Adopté fin mars, le manifeste de France urbaine a permis aux membres de la Commission sécurité de formuler des propositions précises en matière de sécurité publique et de prévention de la radicalisation. La nomination du nouveau gouvernement va donner l’occasion, ces prochaines semaines, d’insuffler une nouvelle dynamique de collaboration entre l’Etat et les collectivités. L’enjeu consistera principalement repenser la gouvernance, la définition des objectifs et des moyens mis en œuvre pour assurer, dans un esprit de co-construction, une politique de sécurité renouvelée.

Ces rencontres entre élus et techniciens sont aussi l’occasion de partager des bonnes pratiques. Cette fois, c’est Orléans qui est venue présenter les dispositifs mis en place par la municipalité en matière de lutte contre les ivresses publiques. Pour se faire, la municipalité a pris une délibération comprenant trois volets : une information renforcée, une convention tripartite ville, Délégation départementale pour la sécurité publique (DDSP), SOS médecins, afin de mettre en place un système de facturation des frais de transport.
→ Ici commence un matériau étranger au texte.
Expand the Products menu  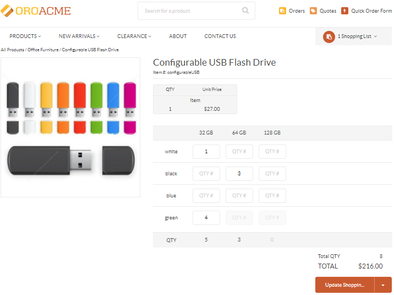click(25, 36)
Ce dernier volet a été validé par la cour administrative d’appel suite à un contentieux.

La matinée a été clôturée par une audition de Muriel Domenach, secrétaire générale du comité interministériel de prévention de la délinquance et de la radicalisation que nous retrouverons lors de la Conférence des Villes, le 20 septembre prochain, afin de débattre de nos propositions en matière de prévention de la radicalisation.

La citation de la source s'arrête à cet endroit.